* _BRIEF_:
Only some lines are wanted. Transcribe, exactly, the lines below from the line with "Research (743, 109)" up to and including the line with "Intranet (407, 2086)".
Start of Block
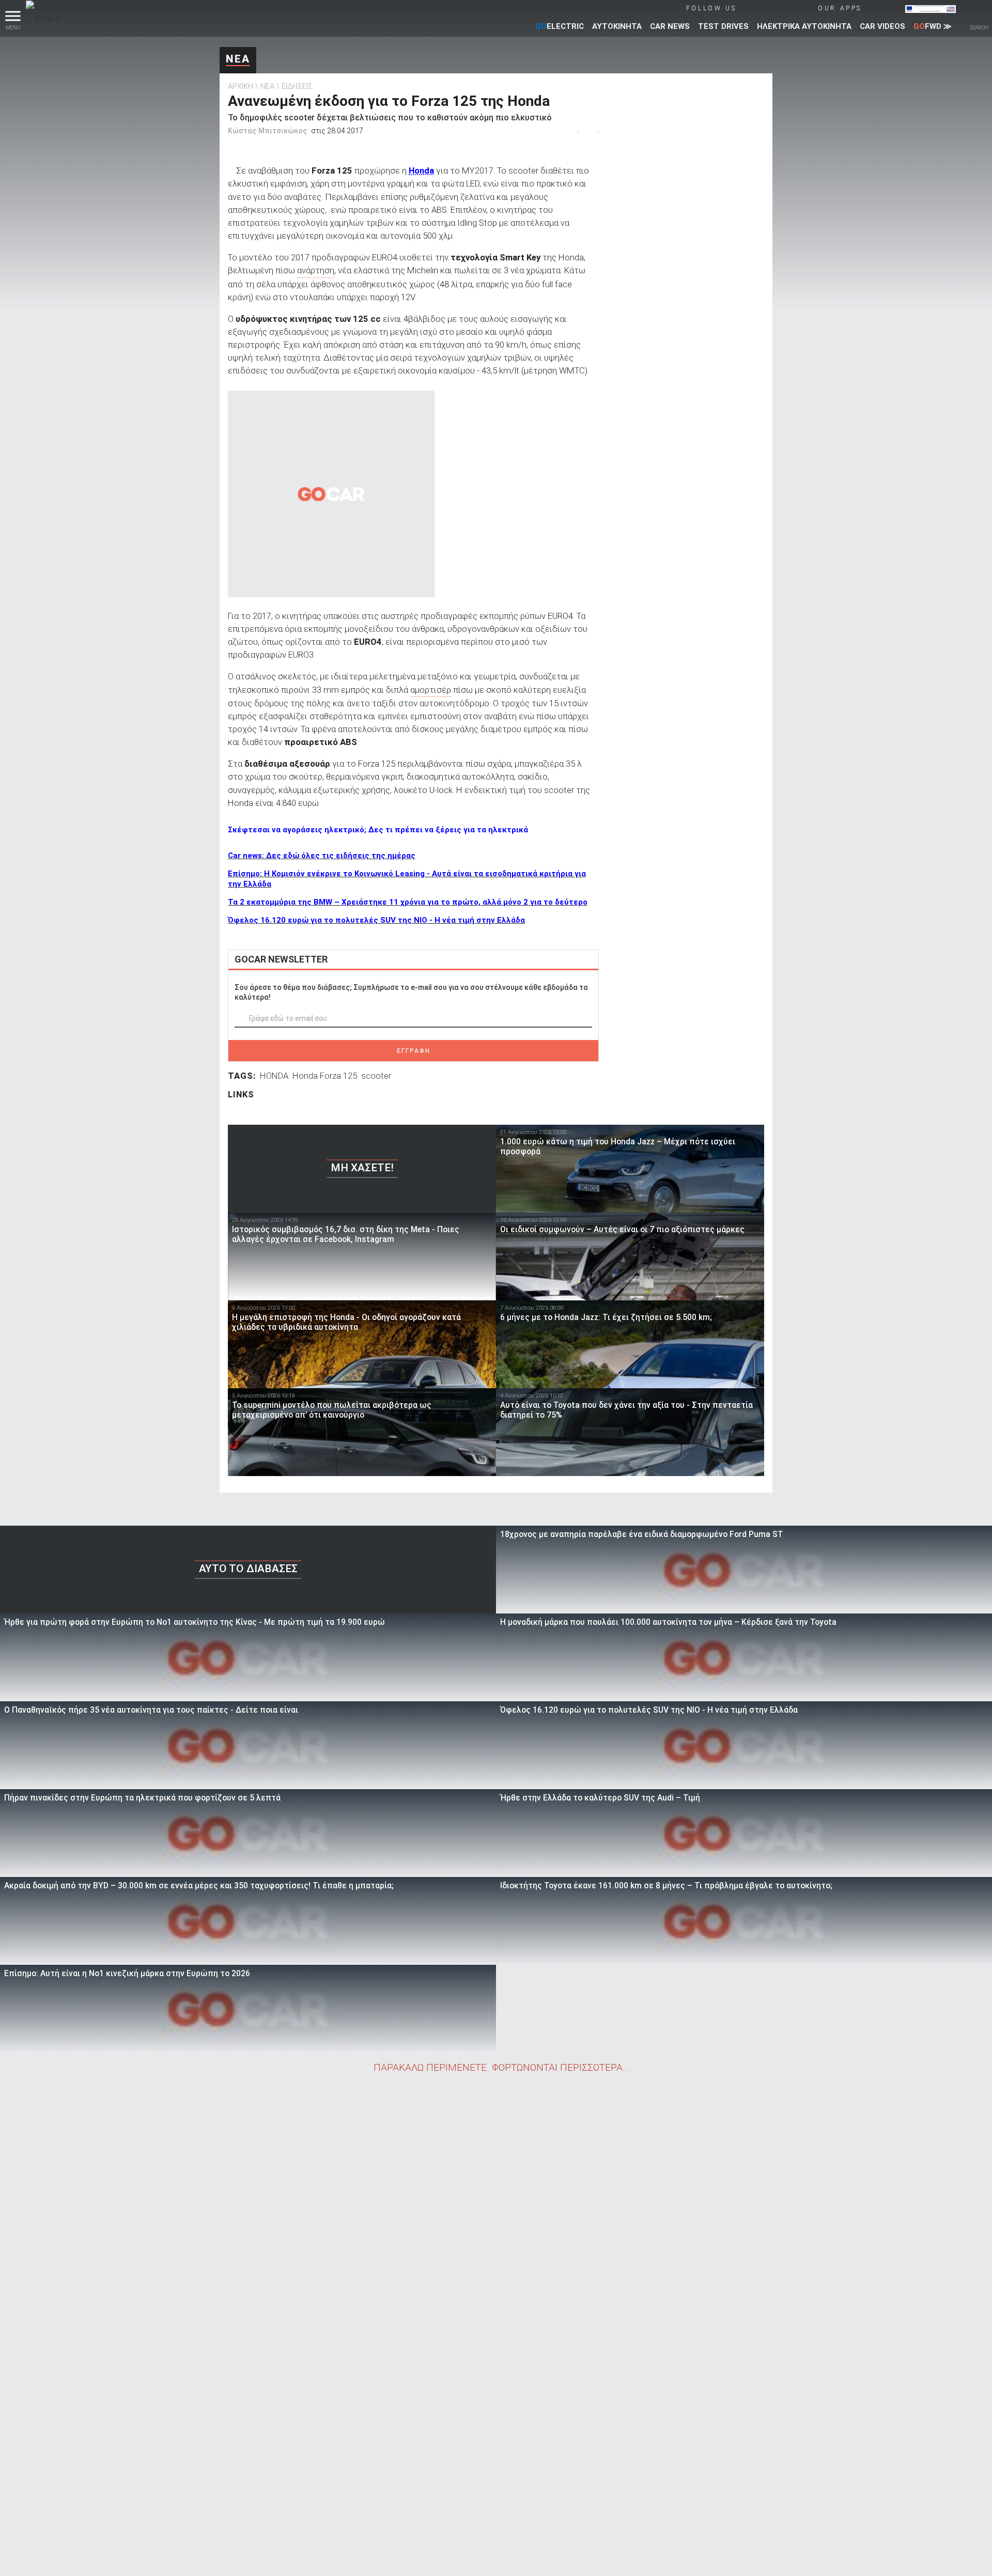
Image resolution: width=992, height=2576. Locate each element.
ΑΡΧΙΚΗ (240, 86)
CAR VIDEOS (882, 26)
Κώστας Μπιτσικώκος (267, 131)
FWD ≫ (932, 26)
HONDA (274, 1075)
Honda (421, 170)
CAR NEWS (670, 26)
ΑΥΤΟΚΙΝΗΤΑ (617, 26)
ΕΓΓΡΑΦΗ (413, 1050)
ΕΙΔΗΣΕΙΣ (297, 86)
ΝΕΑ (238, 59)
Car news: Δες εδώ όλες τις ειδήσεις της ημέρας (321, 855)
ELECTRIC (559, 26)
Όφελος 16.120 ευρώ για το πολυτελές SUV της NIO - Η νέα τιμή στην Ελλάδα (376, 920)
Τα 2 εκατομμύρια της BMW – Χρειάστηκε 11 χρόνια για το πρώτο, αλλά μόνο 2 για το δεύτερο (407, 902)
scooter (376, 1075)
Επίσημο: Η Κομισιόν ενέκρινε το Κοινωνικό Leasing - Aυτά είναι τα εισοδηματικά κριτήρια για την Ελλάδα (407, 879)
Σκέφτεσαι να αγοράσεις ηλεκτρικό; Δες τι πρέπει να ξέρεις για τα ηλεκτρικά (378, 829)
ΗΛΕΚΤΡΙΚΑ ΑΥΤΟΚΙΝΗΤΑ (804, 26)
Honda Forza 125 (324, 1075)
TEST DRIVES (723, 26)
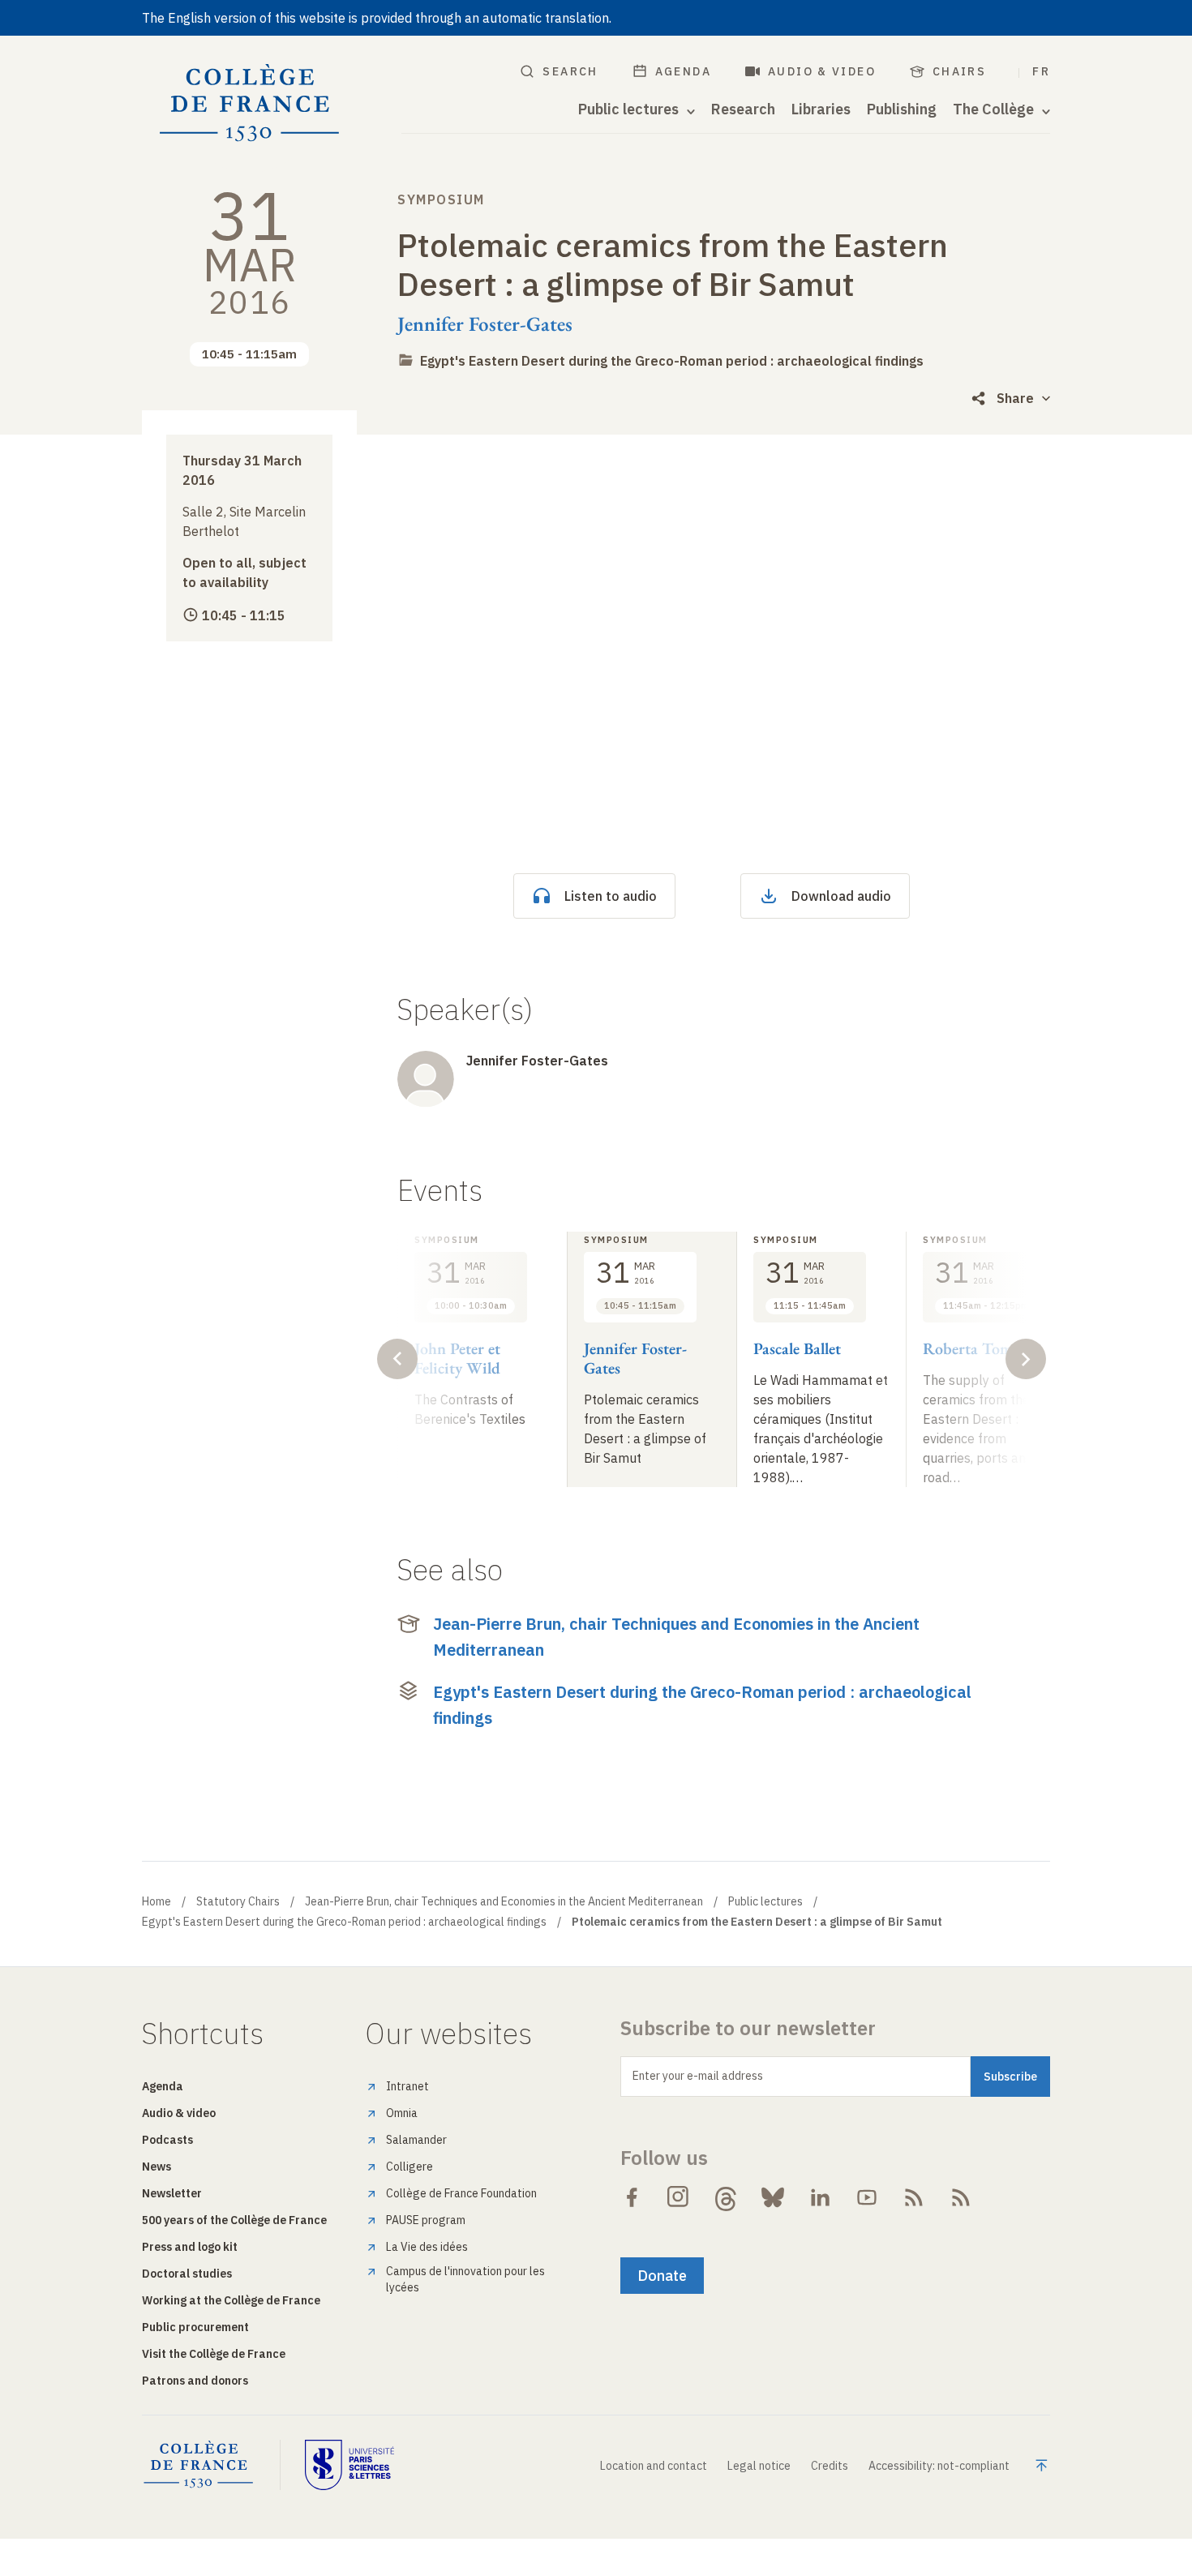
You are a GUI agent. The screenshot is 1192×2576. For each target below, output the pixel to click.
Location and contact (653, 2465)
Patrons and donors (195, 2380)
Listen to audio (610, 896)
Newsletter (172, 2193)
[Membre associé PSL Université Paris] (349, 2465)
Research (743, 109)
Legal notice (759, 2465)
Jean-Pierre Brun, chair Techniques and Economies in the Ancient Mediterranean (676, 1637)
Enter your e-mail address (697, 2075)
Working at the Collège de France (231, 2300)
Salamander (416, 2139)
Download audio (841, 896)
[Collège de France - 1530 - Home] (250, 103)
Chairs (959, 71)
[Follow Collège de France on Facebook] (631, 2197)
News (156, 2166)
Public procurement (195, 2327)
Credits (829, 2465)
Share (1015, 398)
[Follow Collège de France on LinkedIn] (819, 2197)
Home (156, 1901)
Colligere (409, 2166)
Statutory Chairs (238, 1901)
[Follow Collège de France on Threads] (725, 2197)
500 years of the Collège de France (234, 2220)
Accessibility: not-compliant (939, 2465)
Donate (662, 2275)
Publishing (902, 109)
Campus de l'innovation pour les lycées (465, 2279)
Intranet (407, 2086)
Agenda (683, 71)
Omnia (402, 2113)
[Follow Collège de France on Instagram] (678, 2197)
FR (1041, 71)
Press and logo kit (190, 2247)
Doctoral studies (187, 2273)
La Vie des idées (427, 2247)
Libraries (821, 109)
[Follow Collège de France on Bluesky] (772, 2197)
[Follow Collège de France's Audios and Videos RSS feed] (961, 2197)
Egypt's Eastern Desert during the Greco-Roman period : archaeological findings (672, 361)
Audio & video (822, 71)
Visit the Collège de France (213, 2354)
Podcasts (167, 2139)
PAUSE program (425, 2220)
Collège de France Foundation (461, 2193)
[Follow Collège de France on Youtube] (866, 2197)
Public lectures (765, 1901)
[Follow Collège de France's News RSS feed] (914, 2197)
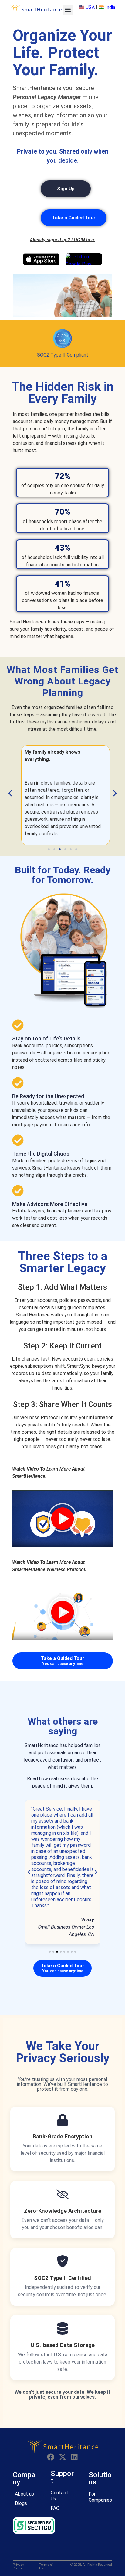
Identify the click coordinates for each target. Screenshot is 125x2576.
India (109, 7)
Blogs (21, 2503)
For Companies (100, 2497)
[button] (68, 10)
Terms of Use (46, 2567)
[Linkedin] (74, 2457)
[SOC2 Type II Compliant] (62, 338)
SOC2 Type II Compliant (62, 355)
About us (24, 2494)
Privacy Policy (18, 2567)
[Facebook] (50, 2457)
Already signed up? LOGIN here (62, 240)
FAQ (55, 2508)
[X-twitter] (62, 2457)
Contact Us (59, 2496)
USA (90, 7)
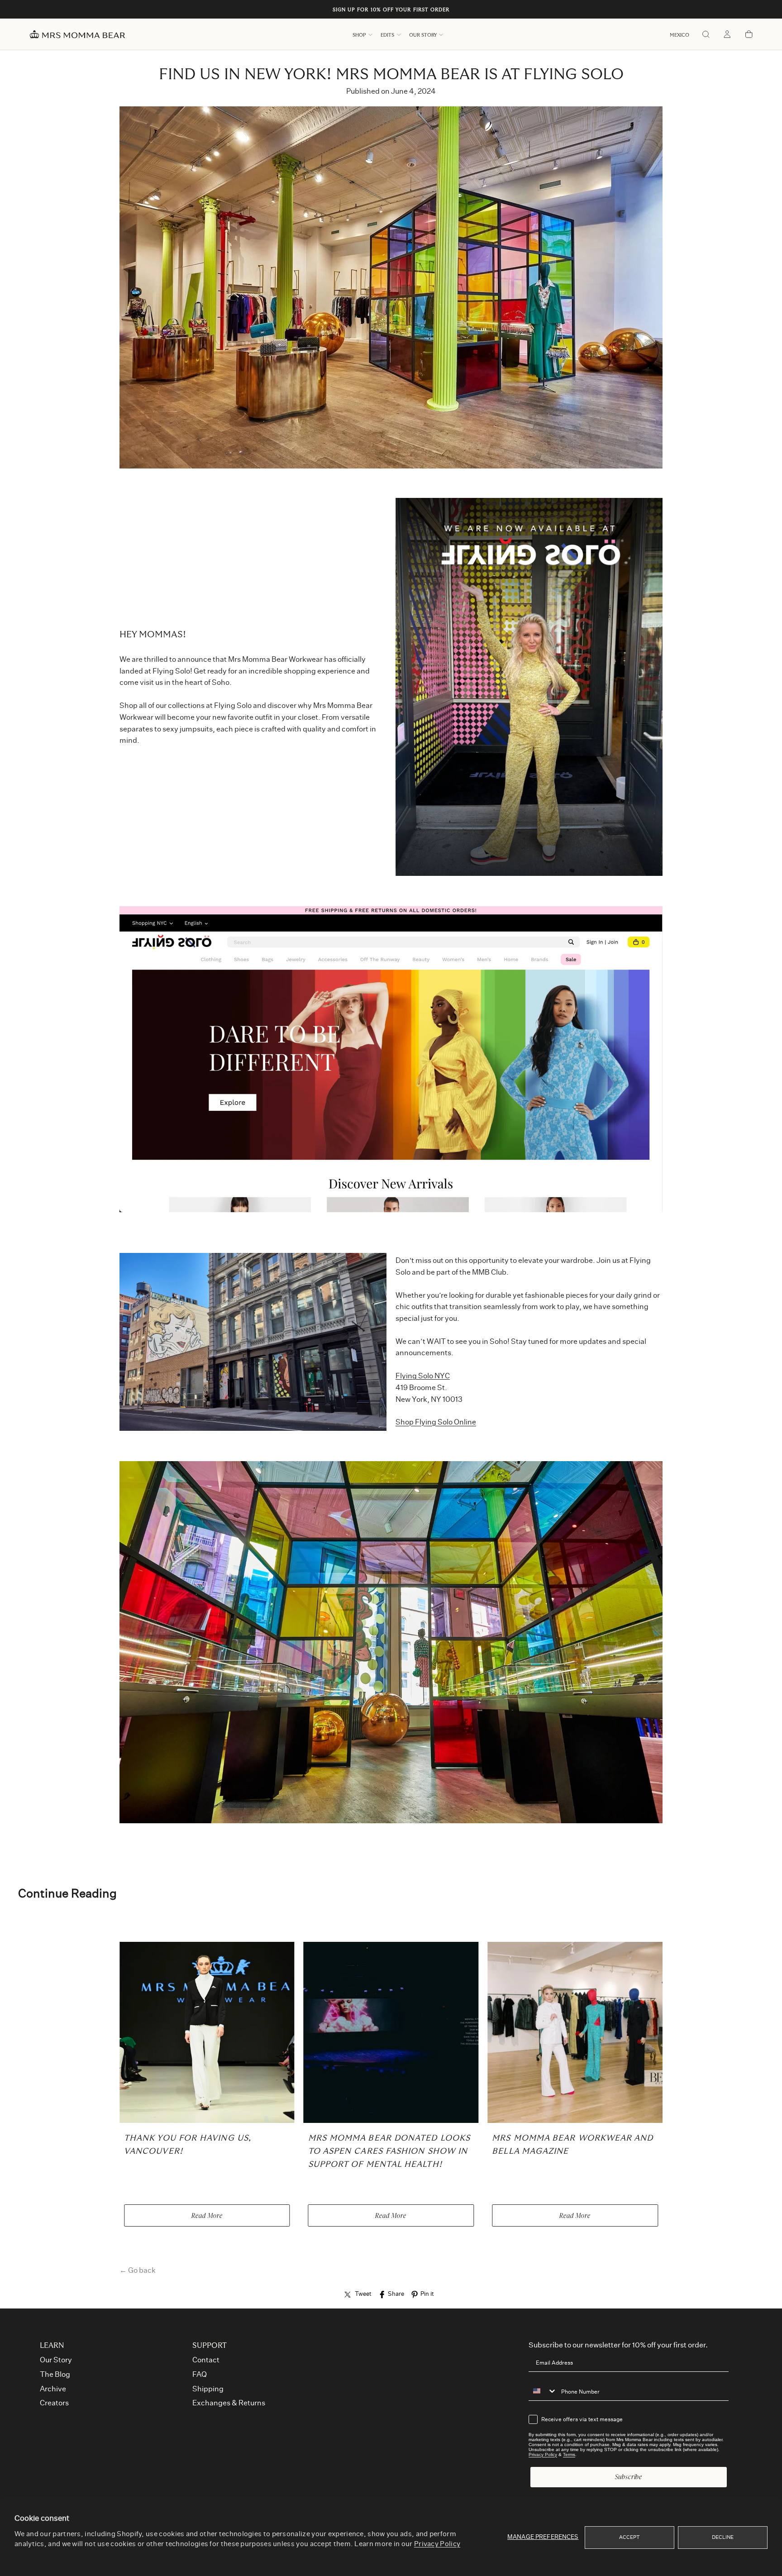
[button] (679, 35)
End of Block
* _TASK RESULT_:
Research (743, 109)
Legal notice (759, 2465)
Jean-Pierre Brun, chair Techniques and Economies in the Ancient Mediterranean (676, 1637)
Enter your e-mail address (697, 2075)
Working at the Collège de France (231, 2300)
Salamander (416, 2139)
Download audio (841, 896)
[Collège de France - 1530 - Home] (250, 103)
Chairs (959, 71)
[Follow Collège de France on Facebook] (631, 2197)
News (156, 2166)
Public procurement (195, 2327)
Credits (829, 2465)
Share (1015, 398)
[Follow Collège de France on LinkedIn] (819, 2197)
Home (156, 1901)
Colligere (409, 2166)
Statutory Chairs (238, 1901)
[Follow Collège de France on Threads] (725, 2197)
500 years of the Collège de France (234, 2220)
Accessibility: not-compliant (939, 2465)
Donate (662, 2275)
Publishing (902, 109)
Campus de l'innovation pour les lycées (465, 2279)
Intranet (407, 2086)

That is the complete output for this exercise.